Depuis son enfance, Catherine Starkman est profondément attirée par ce qui vient d’Afrique. Elle découvre d’abord ce continent à travers l’œuvre ethnologique de Claude Levi Strauss puis entreprend des recherches qui permettent de comparer les modes de vies de ces régions reculées et vierges, à ceux de notre civilisation qui s’épanouit dans la haute technologie.
En guise d’inspiration, Catherine Starkman commence par utiliser des photos d’archives trouvées dans des livres de voyage, mais se sert aussi naturellement de son imagination.
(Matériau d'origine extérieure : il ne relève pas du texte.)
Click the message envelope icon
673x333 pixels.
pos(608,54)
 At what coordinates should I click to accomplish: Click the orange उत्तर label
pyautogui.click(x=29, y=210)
Chacune de ses œuvres play blackjack online for real money se veut être porteuse d’une histoire, exprimer un moment, une émotion. Cependant, les interprétations peuvent être diverses : chaque personne doit pouvoir s’approprier sa peinture.

Pour l’artiste, peindre le peuple africain est une manière d’aborder des thèmes qui lui sont chers : ceux de l’inégalité, de l’injustice, du racisme ; mais également d’admirer la beauté et de parler de l’existence de l’Autre, celui qui n’est pas vous et qui existe dans sa différence. C’est le propre de notre monde : la coexistence de tous ces hommes et femmes, ces cultures qui se croisent, qui peuvent ou non se comprendre, qui s’évitent, se méfient, se lient, se soutiennent, fusionnent, se haïssent et s’entretuent.

L’inspiration africaine de Catherine Starkman se résume alors à un langage, tant étranger que familier, qui lui permet d’énoncer une forme de discours artistique, philosophique et métaphorique.